- _Text_:
Encouraging Savings at Tax Time
By Qiana Torres Flores
Updated October 2011
Saving money for future emergencies can be difficult. Research shows that 25 percent of Americans have no savings and an estimated 25 percent of adults do not have or rarely use a bank account.1 One way people can save is to commit part of their federal tax refund to a savings account or U.S. savings bond. Many taxpayers, however, are unaware of these options.
More than $300 billion is refunded to taxpayers annually. For some families, their refund may be the largest lump sum they receive all year.2 The option to deposit federal tax refunds directly into as many as three different accounts was introduced by the Internal Revenue Service (IRS) in tax season 2007. In 2010, the IRS allowed taxpayers to buy inflation-protected U.S. savings bonds with their federal tax refunds. These policies make it possible for people to save at tax time by directly depositing part of a federal tax refund into a savings account or buying a U.S. savings bond.
The Doorways to Dreams Fund (D2D), a nonprofit organization that develops financial products and policies that appeal to and serve low-income families, first came up with the split deposits and savings bond ideas for tax refunds. D2D conducted pilot projects on these policies and found that people, including those who were not previously in the habit of setting money aside, chose to save. D2D collaborated with the U.S. Treasury Department and the IRS to establish these options at the federal level.
Three states, as well, have enacted legislation allowing state tax refunds to be directly deposited into several accounts.

- _Given information_:
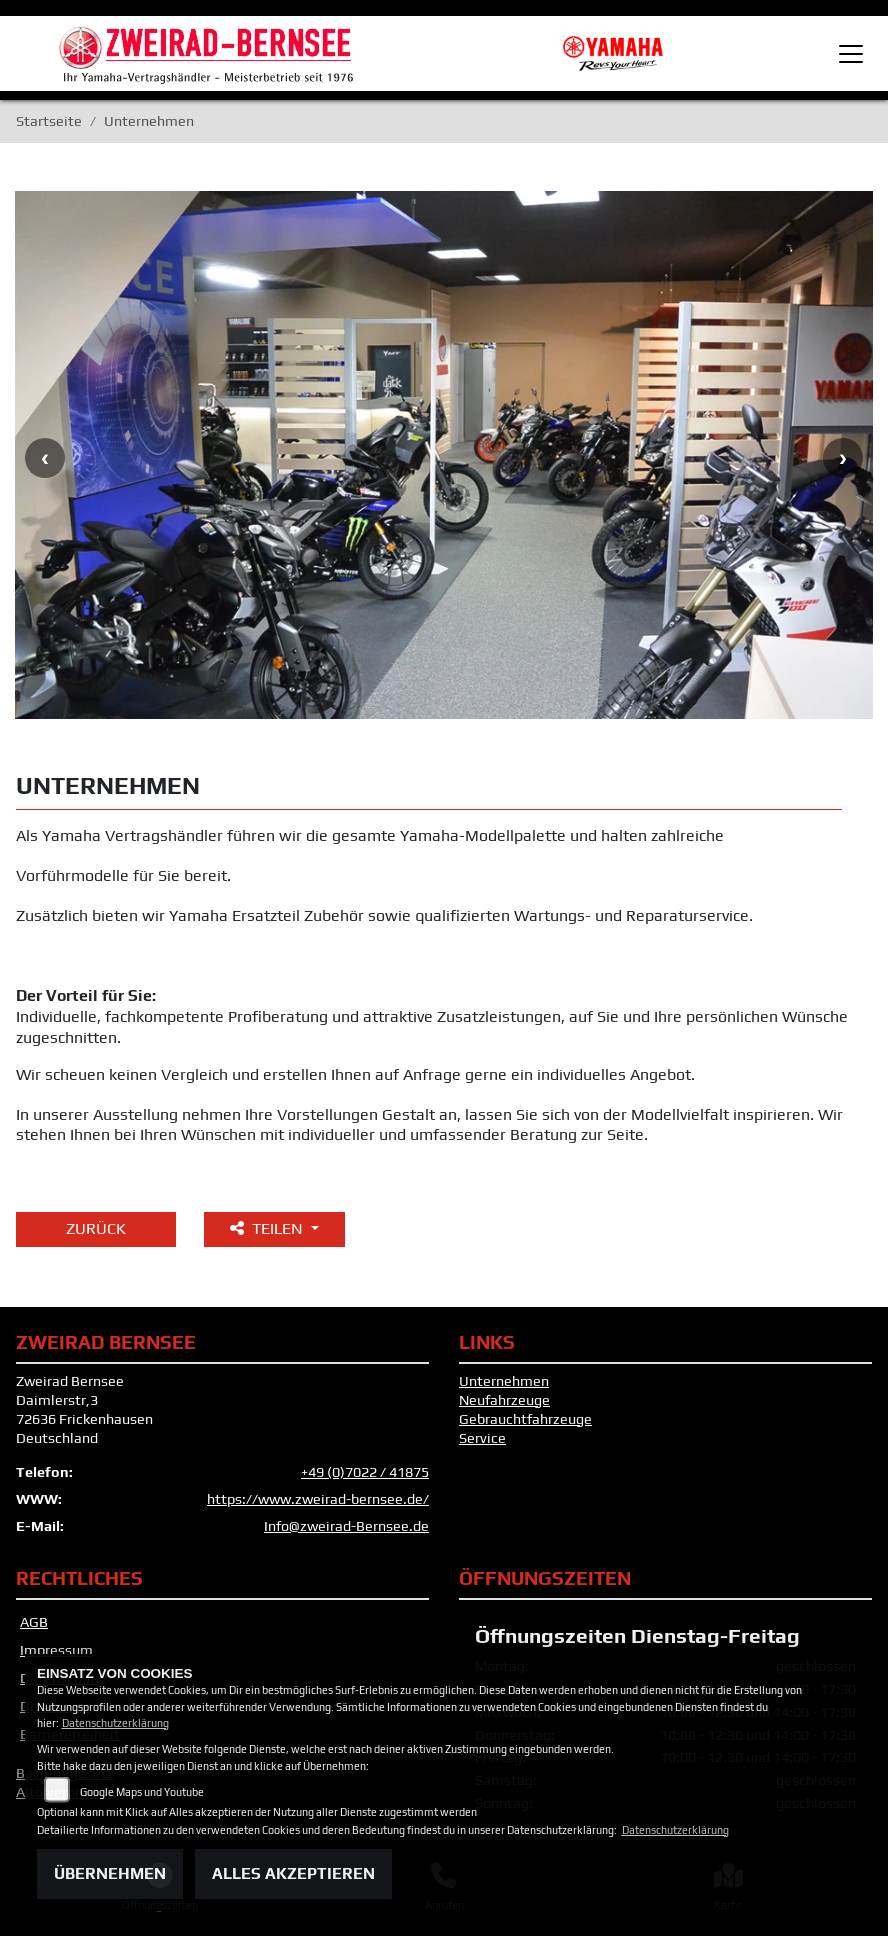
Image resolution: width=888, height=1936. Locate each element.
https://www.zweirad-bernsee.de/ (318, 1499)
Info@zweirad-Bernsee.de (346, 1526)
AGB (34, 1622)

- _Set task_:
Continue the article on saving at tax time from where it stops.

- _Response to this exercise_:
D2D tested the split refund option in seven states during the 2004 to 2006 tax seasons. People who received a federal tax refund could deposit it in up to three accounts including checking, savings and retirement. About 20 percent of all refund recipients saved part of their refunds, and about 75 percent of them reported that they had no prior savings.3 After being presented with the results of the pilot, the IRS introduced Form 8888 in 2007 to provide this direct deposit option. The IRS estimated that 385,882 refund recipients chose to split their refunds in 2010, saving a total of $1.7 billion.4
D2D, along with Volunteer Income Tax Assistance (VITA) sites and select H&R Block offices, next tested the U.S. savings bonds refund option in 19 states, between 2007 and 2010. Fifty-two percent of those who purchased bonds had no savings at all, and 41 percent had never before saved a part of their refunds.5 D2D worked with the U.S. Treasury, the IRS and the Bureau of Public Debt to allow the savings bond refund option at the federal level. The IRS revised Form 8888 to add the savings bond option for the 2010 filing season, and in 2011, it added the option to buy bonds with co-owners (as gifts).
Bond buyers may purchase between $50 and $5,000 of Series I Bonds, and need not have a bank account. Bonds are protected against inflation and pay interest for 30 years, but are redeemable after one year. Bonds can be purchased as gifts and when redeemed, can be used for any purpose. D2D reports that early data indicate more than 70 percent of those who purchased savings bonds during tax time in 2011 had a household income below the national median of $50,738.6
Lawmakers in California, Hawaii and Maryland have passed legislation to allow taxpayers to split their refunds between several accounts.7 California lawmakers have also considered allowing filers to purchase savings bonds with their state refunds, but so far have not passed legislation to do so. Maryland’s split refund option will begin in tax year 2012. Delegate John Olszewski, Jr. sponsored the Maryland bill and is working with the state chief financial officer to launch an awareness campaign this year to let tax filers know about this new opportunity. NCSL has been unable to collect data on the status of split refunds in California and Hawaii.
Getting the Word Out
Constituents may be interested in knowing about these opportunities to save. The IRS and the Doorways to Dreams Fund provide information and free customizable newsletter templates, posters, brochures and other marketing materials for tax preparers and community leaders to spread the word about the availability of these options. You may also contact NCSL for more information.
Below are links to outreach resources from the IRS and D2D.
1. Federal Deposit Insurance Corporation, “FDIC National Survey of Unbanked and Underbanked Households,” (2009)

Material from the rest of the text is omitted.